Set problem ▸ Reproduce without alteration the lines from the one containing "Image resolution: width=740" through the one containing "Action: tap(1229, 147)", both included.

Records for the task ▸
▶

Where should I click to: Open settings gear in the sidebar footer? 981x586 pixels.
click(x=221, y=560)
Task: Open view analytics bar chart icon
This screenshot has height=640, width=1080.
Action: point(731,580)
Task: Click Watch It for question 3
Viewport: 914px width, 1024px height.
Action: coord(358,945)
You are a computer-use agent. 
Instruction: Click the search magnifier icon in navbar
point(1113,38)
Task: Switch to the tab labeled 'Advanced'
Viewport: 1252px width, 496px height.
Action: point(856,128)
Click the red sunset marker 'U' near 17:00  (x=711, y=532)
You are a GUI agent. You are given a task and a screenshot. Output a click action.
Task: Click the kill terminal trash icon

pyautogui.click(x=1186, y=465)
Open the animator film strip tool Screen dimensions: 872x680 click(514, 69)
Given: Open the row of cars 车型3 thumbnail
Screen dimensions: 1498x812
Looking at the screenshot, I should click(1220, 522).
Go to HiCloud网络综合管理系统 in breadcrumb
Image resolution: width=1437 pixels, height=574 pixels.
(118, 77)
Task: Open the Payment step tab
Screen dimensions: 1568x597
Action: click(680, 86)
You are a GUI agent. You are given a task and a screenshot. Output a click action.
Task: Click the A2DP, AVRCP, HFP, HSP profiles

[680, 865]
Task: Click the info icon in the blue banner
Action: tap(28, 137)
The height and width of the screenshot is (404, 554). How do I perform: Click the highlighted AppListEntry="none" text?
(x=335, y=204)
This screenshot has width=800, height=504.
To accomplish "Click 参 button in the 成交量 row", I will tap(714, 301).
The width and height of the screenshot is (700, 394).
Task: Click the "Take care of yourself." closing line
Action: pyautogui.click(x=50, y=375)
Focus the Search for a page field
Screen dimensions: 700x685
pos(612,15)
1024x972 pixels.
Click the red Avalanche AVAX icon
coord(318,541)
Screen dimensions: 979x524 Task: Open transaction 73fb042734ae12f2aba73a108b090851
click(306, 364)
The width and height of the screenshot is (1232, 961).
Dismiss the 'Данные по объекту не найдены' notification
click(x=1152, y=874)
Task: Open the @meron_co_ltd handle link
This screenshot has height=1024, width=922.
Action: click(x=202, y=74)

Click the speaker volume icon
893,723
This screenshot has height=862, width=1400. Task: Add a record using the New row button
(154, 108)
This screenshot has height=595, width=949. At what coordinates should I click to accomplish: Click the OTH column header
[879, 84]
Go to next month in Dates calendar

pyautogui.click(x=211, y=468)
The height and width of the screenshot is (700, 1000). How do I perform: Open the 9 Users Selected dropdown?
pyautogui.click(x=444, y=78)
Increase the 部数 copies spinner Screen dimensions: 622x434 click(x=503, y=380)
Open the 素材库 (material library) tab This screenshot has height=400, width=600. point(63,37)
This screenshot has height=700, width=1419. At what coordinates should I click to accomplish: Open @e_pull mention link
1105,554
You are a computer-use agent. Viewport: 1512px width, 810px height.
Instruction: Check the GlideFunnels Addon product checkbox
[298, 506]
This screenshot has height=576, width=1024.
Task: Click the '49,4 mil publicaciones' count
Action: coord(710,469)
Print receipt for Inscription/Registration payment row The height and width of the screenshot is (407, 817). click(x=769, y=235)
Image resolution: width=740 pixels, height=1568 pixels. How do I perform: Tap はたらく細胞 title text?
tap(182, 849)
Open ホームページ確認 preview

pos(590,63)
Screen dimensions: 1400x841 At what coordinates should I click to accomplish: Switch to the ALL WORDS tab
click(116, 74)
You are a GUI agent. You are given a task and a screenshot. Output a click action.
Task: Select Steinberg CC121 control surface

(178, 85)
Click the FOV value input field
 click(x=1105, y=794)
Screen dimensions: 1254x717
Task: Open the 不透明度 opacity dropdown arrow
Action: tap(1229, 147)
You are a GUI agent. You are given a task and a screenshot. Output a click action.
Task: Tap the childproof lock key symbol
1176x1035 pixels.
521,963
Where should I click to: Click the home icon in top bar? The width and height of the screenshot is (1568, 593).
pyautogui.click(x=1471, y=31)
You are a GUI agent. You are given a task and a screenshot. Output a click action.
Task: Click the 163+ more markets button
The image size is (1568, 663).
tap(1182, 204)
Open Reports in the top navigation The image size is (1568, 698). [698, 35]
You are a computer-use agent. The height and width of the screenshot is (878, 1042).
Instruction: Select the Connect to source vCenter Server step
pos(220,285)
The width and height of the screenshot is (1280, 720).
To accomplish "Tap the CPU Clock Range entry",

◀

Written answer ▸
Image resolution: width=740 pixels, height=1568 pixels. How do I perform: Tap はたらく細胞 title text?
tap(182, 849)
Open ホームページ確認 preview

pos(590,63)
Screen dimensions: 1400x841 At what coordinates should I click to accomplish: Switch to the ALL WORDS tab
click(116, 74)
You are a GUI agent. You are given a task and a screenshot. Output a click action.
Task: Select Steinberg CC121 control surface

(178, 85)
Click the FOV value input field
 click(x=1105, y=794)
Screen dimensions: 1254x717
Task: Open the 不透明度 opacity dropdown arrow
Action: tap(1229, 147)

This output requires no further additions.